Two vaccines have also shown themselves to be effective in preventing cancer: the human papillomavirus (or HPV) vaccine, which can prevent cervical cancer, and the Hepatitis B vaccine, which can help prevent liver cancer. But those vaccines work by fighting against the viruses that cause cancer, not cancer itself.
Johnston says his vaccine, if it works, would prevent a broad range of cancers from ever developing by having the immune system attack cancerous cells early. And he wants it to cost between $100 and $500 per dose, about the same as most infectious disease vaccines.
To create the vaccine, Johnston and his team screened 800 dogs who had at least one of the eight cancers most often found in canines. They identified a few hundred neoepitopes that the tumors from all eight cancers had in common and used 31 to develop the vaccine. Neoepitopes are the parts of a cancer cell that the immune system can target.
"We anticipate if we vaccinate with these 31 components ahead of time, just like an infectious disease vaccine, the dog's immune system will be prepared -- pre-prepared to see a tumor and kill it," Johnston says.
To work, the vaccine will have to train the immune system to recognize cancer cells very early.

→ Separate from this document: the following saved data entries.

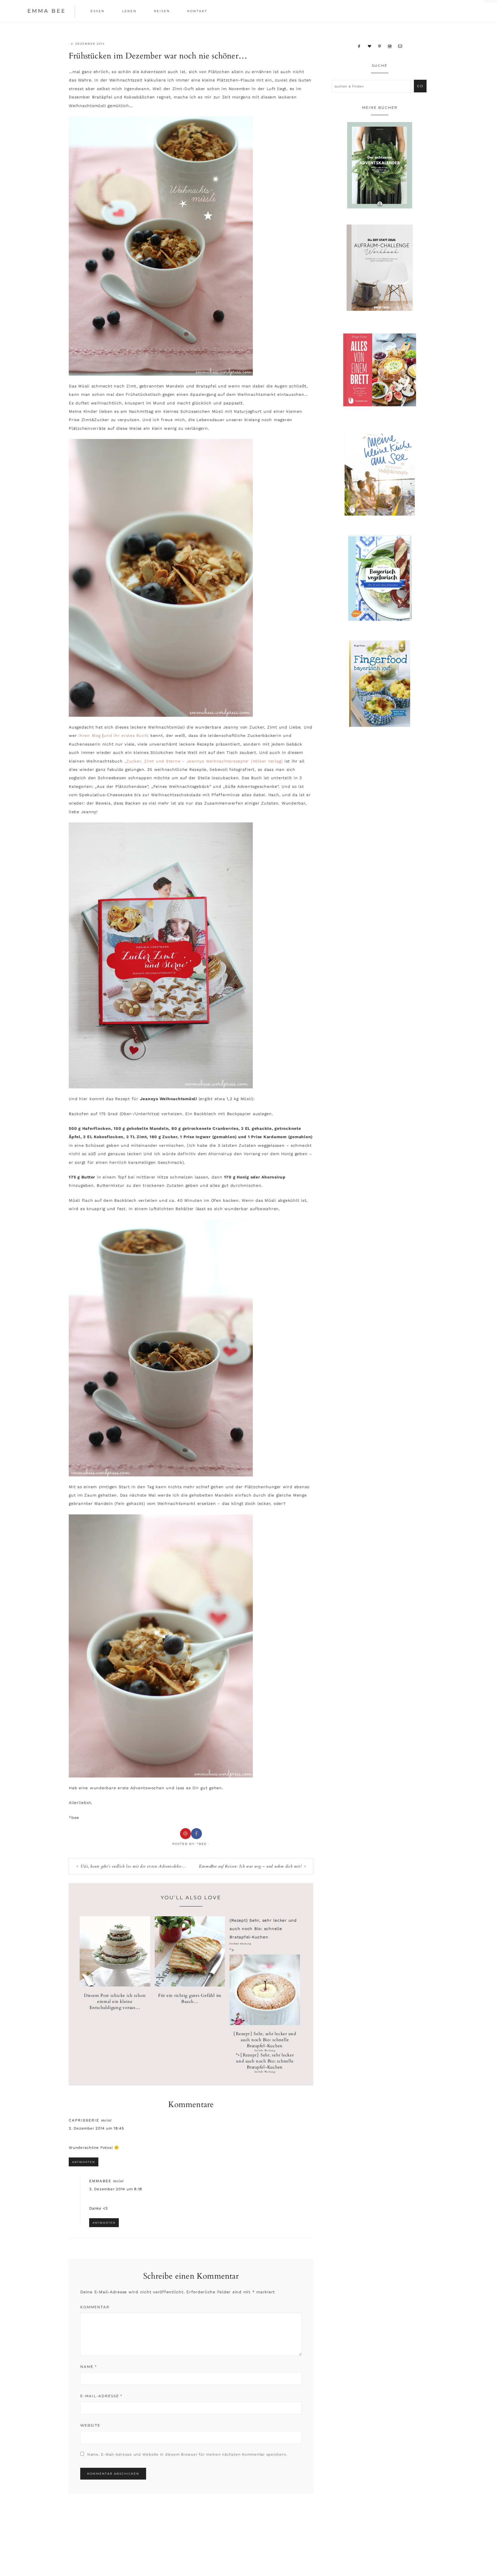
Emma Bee (46, 11)
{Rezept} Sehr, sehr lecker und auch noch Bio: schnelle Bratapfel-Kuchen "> (264, 2052)
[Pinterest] (380, 46)
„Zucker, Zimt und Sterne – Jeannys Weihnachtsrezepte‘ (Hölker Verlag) (203, 761)
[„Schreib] (400, 46)
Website (90, 2425)
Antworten (83, 2162)
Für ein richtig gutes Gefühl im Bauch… (189, 1998)
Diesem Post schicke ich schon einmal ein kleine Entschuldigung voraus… (115, 2001)
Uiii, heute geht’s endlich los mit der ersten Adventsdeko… (133, 1866)
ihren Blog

"(Tumors) have stealthy devices; they have ways of suppressing the immune system. At an early stage, a tumor hasn't evolved all those capabilities, so we think we have an inherent advantage by attacking very early," Johnston says.
Even if the vaccine works in dogs, the team has a long road ahead to get approval for a human clinical trial. Animal testing is often unpredictable, and the vast majority of drugs tested in animals are never approved by the FDA for use in humans because they are deemed unsafe or ineffective.